Here are the steps how I use "hadoop distcp" to copy files from a SFTP server to HDFS:
- Clone hadoop-filesystem-sftp at https://github.com/wnagele/hadoop-filesystem-sftp.git
- There is a bug in hadoop-filesystem-sftp which may block you running distcp correctly when you have special characters in the file names which should be escaped, e.g. ":". The fix is very simple. You can find line 331 in SFTPFileSystem.java, and encode the sftpFile.filename.
for (SFTPv3DirectoryEntry sftpFile : sftpFiles) {
String filename = URLEncoder.encode(sftpFile.filename, "UTF-8");
if (!"..".equals(filename) && !".".equals(filename))
fileStats.add(getFileStatus(sftpFile.attributes, new Path(path, filename).makeQualified(this)));
} - If using password, it might be easy, but your password to SFTP server will be public because it will be shown in MapReduce job configuration.
- hadoop-filesystem-sftp using ganymed-ssh-2 which only supports authentication using password or keyfile.

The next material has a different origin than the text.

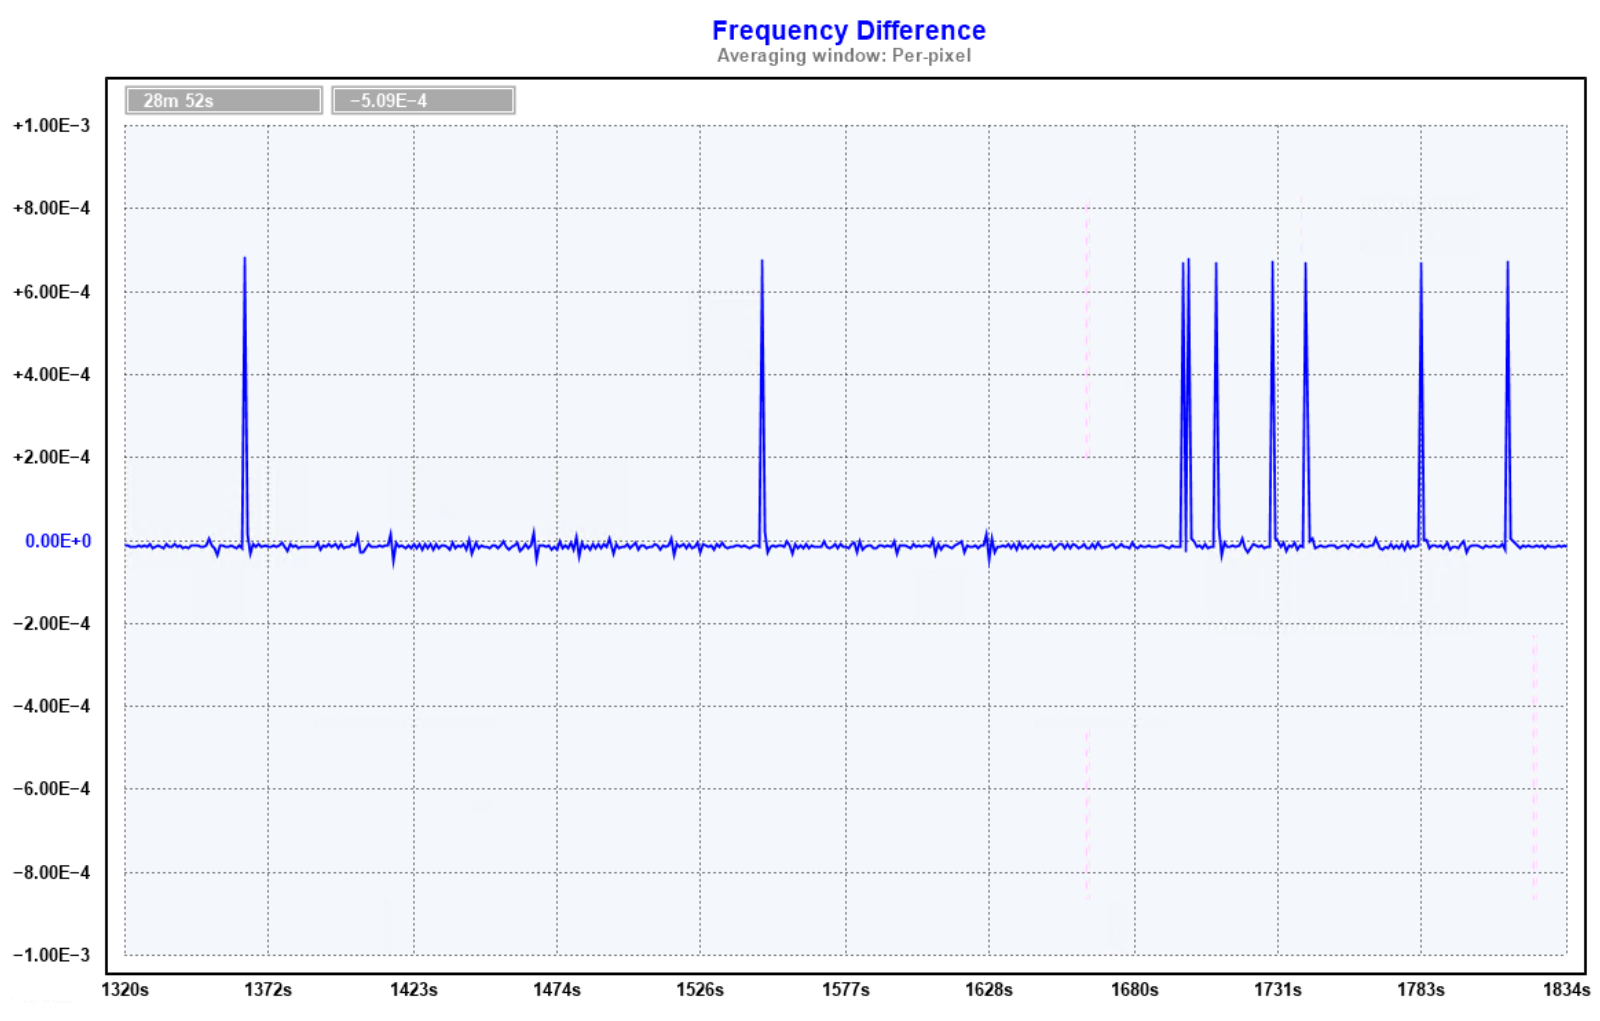Screen dimensions: 1600x1021
Task: Click the −4.00E−4 y-axis label
Action: (51, 706)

- Here is how to set up passwordless SSH, you need permission to log on the sftp server. Create a ssh key pair using "ssh-keygen". Make sure you don't overwrite your current key pair in $HOME/.ssh
$ ssk-keygen -f ${distcp_ssh}/keyfile
$ ssh-keygen -F sftp-server-name -f ${distcp_ssh}/known_hosts - Copy the public key to the sftp server.
- Copy ${distcp_ssh} to all data nodes and the client node. And you need to set the dir read only by yarn.
- On the client node. You need to set this dir readable by the user you use to run "hadoop distcp"
- The reason doing like this is that hadoop-filesystem-sftp trying to use ${user.home} for the default path for the key file and known_hosts. And the more important reason is that the task is run as yarn instead of the user running the command on each data node. Unfortunately, some one can write a mapreduce job to grab your id_rsa key file and gain the access to SFTP server.
- hadoop distcp -D fs.sftp.user=username -D fs.sftp.key.file=${distcp_ssh}/id_rsa -D fs.sftp.knownhosts=${distcp_ssh}/known_hosts -libjars hadoop-filesystem-sftp-0.0.1-SNAPSHOT-jar-with-dependencies.jar sftp://sftp-server/src-path hdfs://namenode/target-path
- WARNING: Don't use this method unless you have to.